It's easy to lose track of time when you allow yourself to get carried away while playing video games — but intriguingly, that effect appears to be far more noticeable when gaming in virtual reality.

A team of researchers at the University of California, Santa Cruz, found that time flies by when playing while wearing a VR headset as compared to playing the same game on a two-dimensional screen.

In an experiment, as detailed in a paper published in the journal Timing & Time Perception, research assistant Grayson Mullen and psychology professor Nicolas Davidenko found that participants had a much harder time gauging how fast time passed when playing a game in VR.

Participants playing the same game — a simplified maze puzzle — on a screen in front of them were good at estimating when they believed five minutes had passed without access to a clock.

Those playing in VR, though, played for an average of 72.6 seconds longer before signaling to the researchers when they believed five minutes had passed.

"This is the first time we can really isolate that it's not just that you’re playing a video game, or the content of whatever you're seeing," Mullen said in a statement. "It's really the fact that it is virtual reality versus a conventional screen that contributes to this time compression effect."

As its name suggests, time compression is the effect when time goes by faster than we think.

The researchers suggest that the effect could be the result of the fact that you are less aware of your physical body inside VR.

"In virtual reality, when you look down, you might see nothing where your body normally would be, or you might see a schematic of a body, but it won't feel like your body," Davidenko, co-author of the paper, said in the statement.

"There are theories that we may rely on our heartbeat and other bodily rhythms to help our brain track the passage of time, so if you have a less vivid sense of your body in virtual reality, you might be missing the pulses of this timekeeping mechanism."

It's an exciting conclusion, but any results should be taken with a grain of salt. There's still a lot we don't know about "time compression" and Mullen's experiment is also not bulletproof.

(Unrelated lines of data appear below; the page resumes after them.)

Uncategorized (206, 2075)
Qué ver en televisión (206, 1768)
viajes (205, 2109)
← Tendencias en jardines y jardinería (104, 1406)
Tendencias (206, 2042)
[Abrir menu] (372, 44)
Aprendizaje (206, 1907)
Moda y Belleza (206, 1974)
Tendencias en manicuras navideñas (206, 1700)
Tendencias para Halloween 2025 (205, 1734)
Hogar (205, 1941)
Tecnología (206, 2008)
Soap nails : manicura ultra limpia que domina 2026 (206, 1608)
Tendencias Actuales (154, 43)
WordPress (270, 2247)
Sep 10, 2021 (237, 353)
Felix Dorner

For instance, participants were asked to play the game in both VR and on a conventional screen, one after the other, with the order being picked at random. Time compression only occurred for those who played the game in VR first.

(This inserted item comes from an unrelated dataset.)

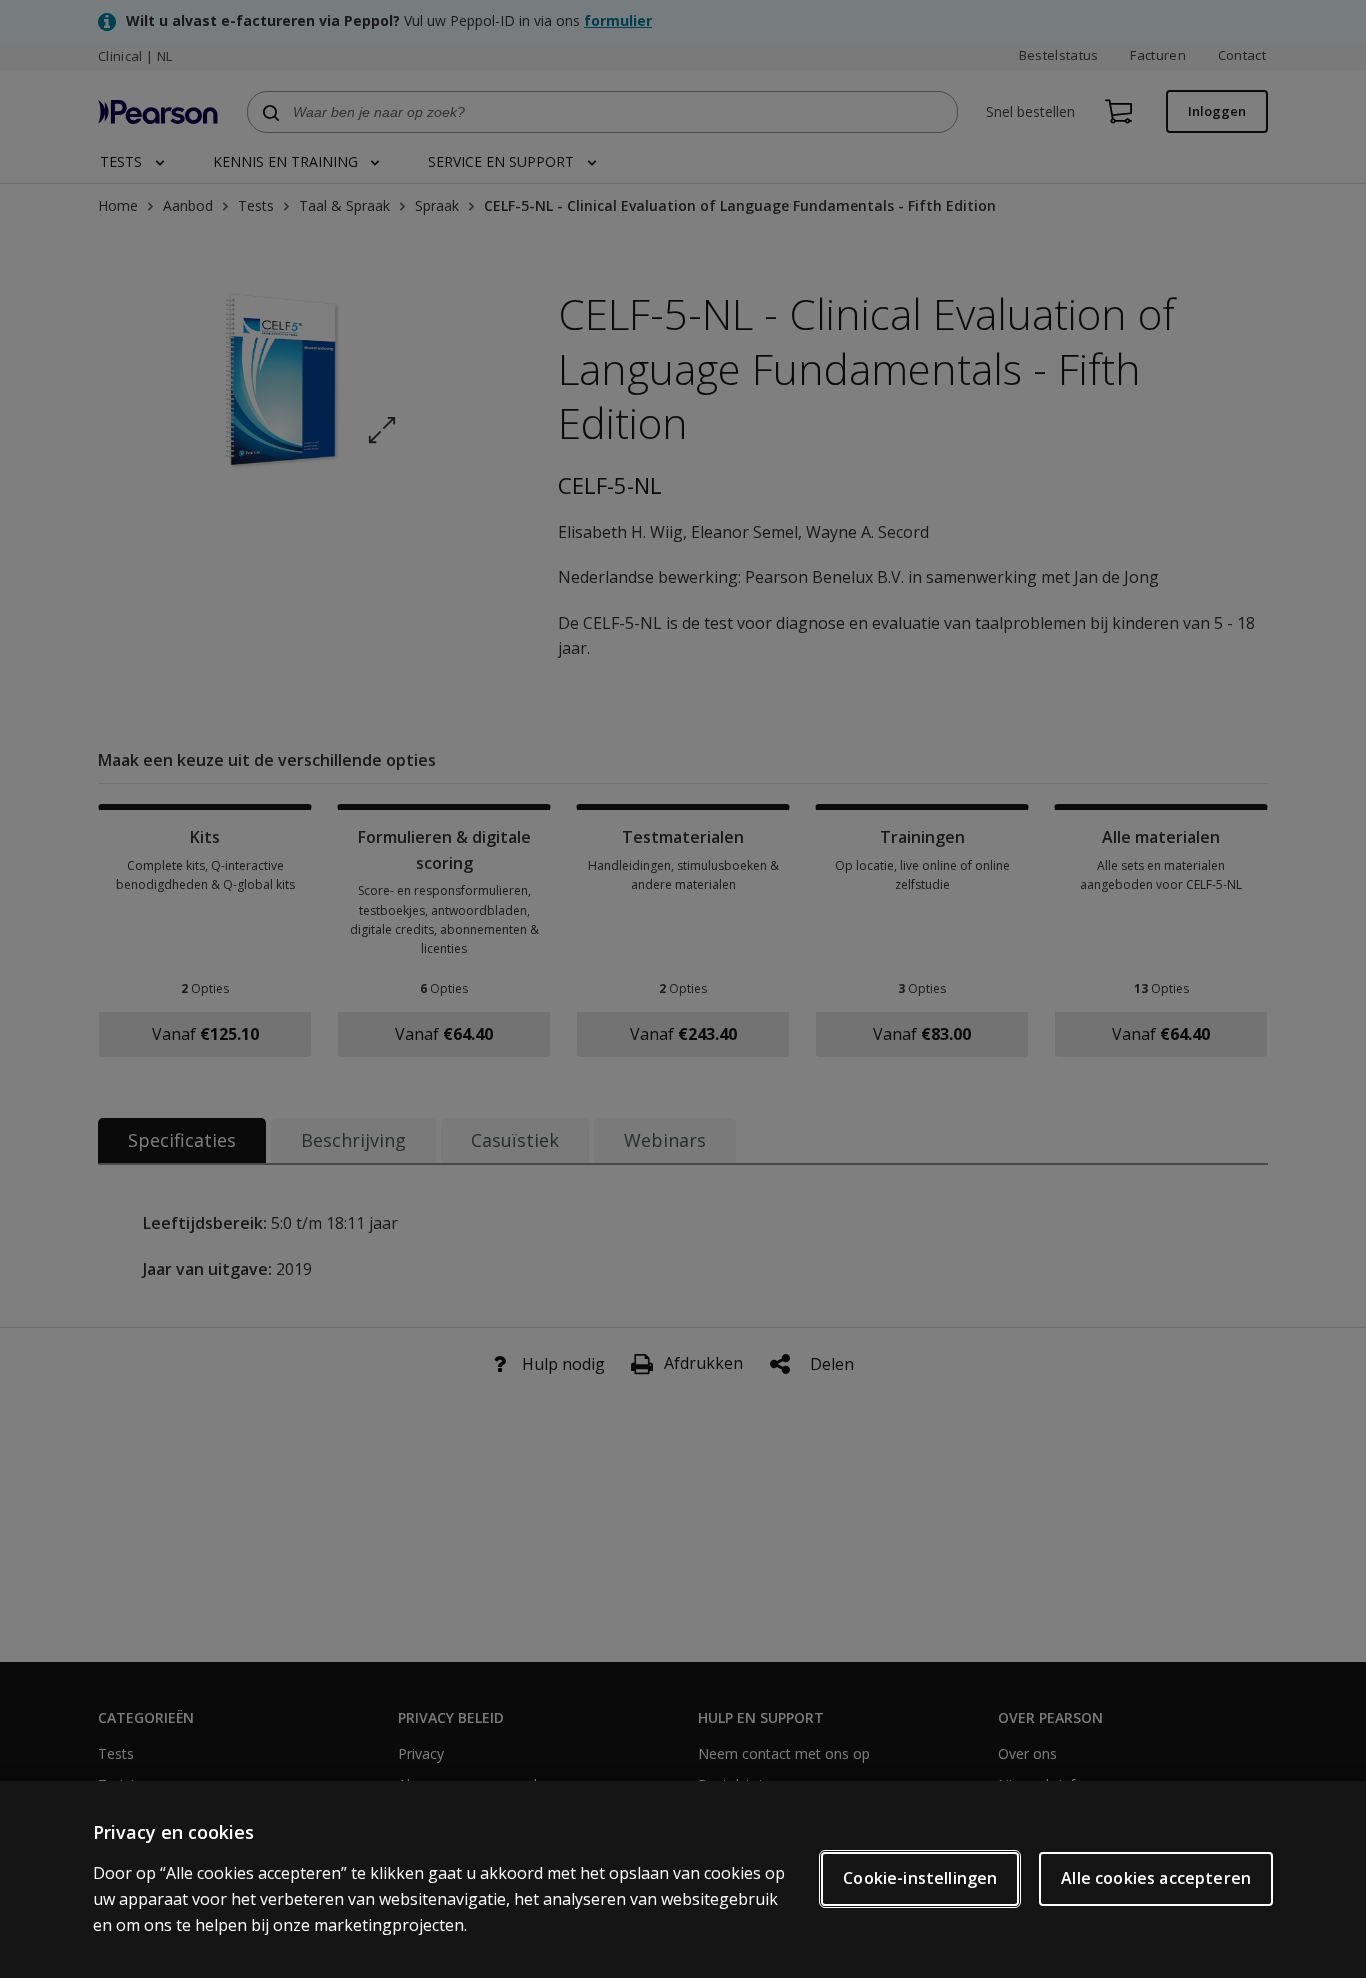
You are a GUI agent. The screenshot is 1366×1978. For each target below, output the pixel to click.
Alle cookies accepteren (1156, 1878)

That means participants may have made their best guess during the second round based on the estimation in the first round, as the researchers note in their paper.

If the effect holds up more generally, though, losing yourself inside virtual reality could also have some negative consequences.

"As virtual reality headsets get more comfortable to wear for longer periods of time, and as more immersive games are made for this format, I think it would be good to avoid having it become like a virtual casino, where you end up playing more because you don't realize how much time you're spending," Mullen said in the statement.

In any event, virtual reality has proven time and time again that it can be incredibly immersive — a quality that comes with its own risks and rewards.